Functional Programming in Python
Functional Programming — is the process of building software by composing pure functions, avoiding shared state, mutable data, and side-effects.
lambda
In Python, anonymous function means that a function is without a name. As we already know that def keyword is used to define the normal functions and the lambda keyword is used to create anonymous functions. It has the following syntax:
lambda arguments: expression
This function can have any number of arguments but only one expression, which is evaluated and returned. One is free to use lambda functions wherever function objects are required. You need to keep in your knowledge that lambda functions are syntactically restricted to a single expression. It has various uses in particular fields of programming besides other types of expressions in functions. Let’s look at this example and try to understand the difference between a normal def defined function and lambda function. This is a program that returns the cube of a given value:
# Python code to illustrate cube of a number
# showing difference between def() and lambda().
def cube(y):
return y*y*y;
g = lambda x: x*x*x
print(g(7))
print(cube(5))
Output:
343 125
- Without using Lambda : Here, both of them returns the cube of a given number. But, while using def, we needed to define a function with a name cube and needed to pass a value to it. After execution, we also needed to return the result from where the function was called using the return keyword.

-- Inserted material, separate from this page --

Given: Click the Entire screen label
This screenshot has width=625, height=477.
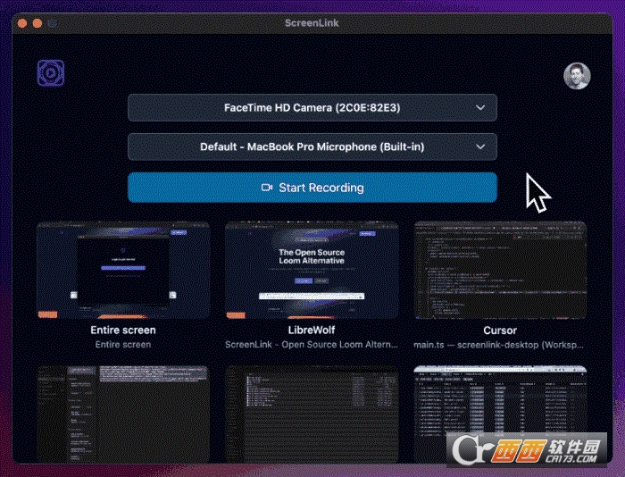Looking at the screenshot, I should coord(123,331).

- Using Lambda : Lambda definition does not include a “return” statement, it always contains an expression which is returned. We can also put a lambda definition anywhere a function is expected, and we don’t have to assign it to a variable at all. This is the simplicity of lambda functions.
filter()
The filter() method filters the given sequence with the help of a function that tests each element in the sequence to be true or not. It has the following syntax:
filter(function, sequence) Parameters: function: function that tests if each element of a sequence true or not. sequence: sequence which needs to be filtered, it can be sets, lists, tuples, or containers of any iterators. Returns: returns an iterator that is already filtered.
# function that filters vowels
def fun(variable):
letters = ['a', 'e', 'i', 'o', 'u']
if (variable in letters):
return True
else:
return False
# sequence
sequence = ['g', 'e', 'e', 'j', 'k', 's', 'p', 'r']
# using filter function
filtered = filter(fun, sequence)
print('The filtered letters are:')
for s in filtered:
print(s)
Output:
The filtered letters are: e e
It is normally used with Lambda functions to separate list, tuple, or sets.
# a list contains both even and odd numbers.
seq = [0, 1, 2, 3, 5, 8, 13]
# result contains odd numbers of the list
result = filter(lambda x: x % 2 != 0, seq)
print(list(result))
# result contains even numbers of the list
result = filter(lambda x: x % 2 == 0, seq)
print(list(result))
Output:
[1, 3, 5, 13] [0, 2, 8]
map()
map() function returns a map object(which is an iterator) of the results after applying the given function to each item of a given iterable (list, tuple etc.)
Syntax :
map(fun, iter)
Parameters :
fun : It is a function to which map passes each element of given iterable. iter : It is a iterable which is to be mapped.
Returns :
Returns a list of the results after applying the given function to each item of a given iterable (list, tuple etc.)
The returned value from map() (map object) then can be passed to functions like list() (to create a list), set() (to create a set).
# Python program to demonstrate working
# of map.
# Return double of n
def addition(n):
return n + n
# We double all numbers using map()
numbers = (1, 2, 3, 4)
result = map(addition, numbers)
print(list(result))
Output :
[2, 4, 6, 8]
We can also use lambda expressions with map to achieve above result.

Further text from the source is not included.